The paper mostly pointed to efforts from Tennessee, North Carolina, Texas and Florida, the latter of which has been especially aggressive thanks to Gov. Ron DeSantis. AAUP has been a vocal critic of Florida’s legislation to muzzle instruction around CRT and has detailed what it believes is a descent into authoritarian control following its government’s takeover of a small liberal arts college.
AAUP named several conservative and libertarian think tanks at the national and federal level helping influence political thought and public opinion on higher education, including the Center for Renewing America, the American Legislative Exchange Council, the American Council on Trustees and Alumni (ACTA) and the Claremont Institute.

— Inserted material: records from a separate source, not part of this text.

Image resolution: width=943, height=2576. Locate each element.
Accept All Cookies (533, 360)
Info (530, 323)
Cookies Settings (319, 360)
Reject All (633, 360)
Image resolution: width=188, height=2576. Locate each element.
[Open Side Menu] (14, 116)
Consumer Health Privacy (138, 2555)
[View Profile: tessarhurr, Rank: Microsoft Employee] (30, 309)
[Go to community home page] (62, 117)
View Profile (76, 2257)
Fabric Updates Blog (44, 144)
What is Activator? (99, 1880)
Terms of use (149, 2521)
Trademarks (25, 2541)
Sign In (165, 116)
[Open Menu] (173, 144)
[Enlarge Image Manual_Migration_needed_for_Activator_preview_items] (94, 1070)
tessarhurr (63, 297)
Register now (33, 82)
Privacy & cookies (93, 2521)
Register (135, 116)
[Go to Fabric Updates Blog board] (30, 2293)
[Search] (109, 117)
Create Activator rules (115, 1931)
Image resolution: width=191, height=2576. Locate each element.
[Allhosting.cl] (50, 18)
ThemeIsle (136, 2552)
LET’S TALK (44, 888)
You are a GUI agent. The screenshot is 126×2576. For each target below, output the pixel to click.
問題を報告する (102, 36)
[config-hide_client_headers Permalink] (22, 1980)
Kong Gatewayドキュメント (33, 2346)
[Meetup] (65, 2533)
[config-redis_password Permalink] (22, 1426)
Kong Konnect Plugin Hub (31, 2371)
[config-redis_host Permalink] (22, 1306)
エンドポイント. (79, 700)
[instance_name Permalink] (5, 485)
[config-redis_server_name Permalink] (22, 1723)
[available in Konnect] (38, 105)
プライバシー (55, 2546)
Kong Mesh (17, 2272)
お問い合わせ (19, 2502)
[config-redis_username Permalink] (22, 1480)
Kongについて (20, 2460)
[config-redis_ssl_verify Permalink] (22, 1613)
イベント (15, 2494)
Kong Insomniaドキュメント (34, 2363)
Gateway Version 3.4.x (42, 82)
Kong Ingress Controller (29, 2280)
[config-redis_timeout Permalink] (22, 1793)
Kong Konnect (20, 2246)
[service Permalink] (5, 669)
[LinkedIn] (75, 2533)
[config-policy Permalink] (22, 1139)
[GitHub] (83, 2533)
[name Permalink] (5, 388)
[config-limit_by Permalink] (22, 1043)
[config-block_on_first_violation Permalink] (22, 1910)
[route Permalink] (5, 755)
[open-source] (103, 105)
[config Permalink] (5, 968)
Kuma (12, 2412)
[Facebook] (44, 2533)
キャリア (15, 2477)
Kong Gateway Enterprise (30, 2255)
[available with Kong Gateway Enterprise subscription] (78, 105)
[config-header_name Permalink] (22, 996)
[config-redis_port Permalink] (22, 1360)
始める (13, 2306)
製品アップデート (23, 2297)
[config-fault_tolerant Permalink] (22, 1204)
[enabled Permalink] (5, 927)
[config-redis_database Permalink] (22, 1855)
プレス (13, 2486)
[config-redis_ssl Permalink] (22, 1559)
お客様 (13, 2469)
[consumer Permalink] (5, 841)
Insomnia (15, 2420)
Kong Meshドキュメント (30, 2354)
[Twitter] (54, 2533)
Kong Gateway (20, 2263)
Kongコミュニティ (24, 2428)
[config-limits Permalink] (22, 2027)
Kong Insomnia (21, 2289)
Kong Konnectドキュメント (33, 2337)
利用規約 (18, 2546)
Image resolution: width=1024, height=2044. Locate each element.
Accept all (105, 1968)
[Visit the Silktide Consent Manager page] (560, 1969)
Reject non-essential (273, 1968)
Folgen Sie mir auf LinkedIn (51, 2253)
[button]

Their funding predominantly derives from overlapping megadonors, the whitepaper states.
“The think tanks … helped foment a culture war backlash against education, creating an echo chamber that delegitimizes scholarship and teaching on race, gender and critical approaches to American history that they find disagreeable,” the whitepaper read. “However, these same think tanks have not stopped at manufacturing outrage over the teaching of ideas they don’t like.”
“Manufacturing Backlash” was produced by the Center for the Defense of Academic Freedom, which is housed under AAUP. The center “will bring together higher education and academic freedom experts over two years (2024–25) to develop a comprehensive understanding of the scope and nature of political interference in higher education and develop means of countering this assault.”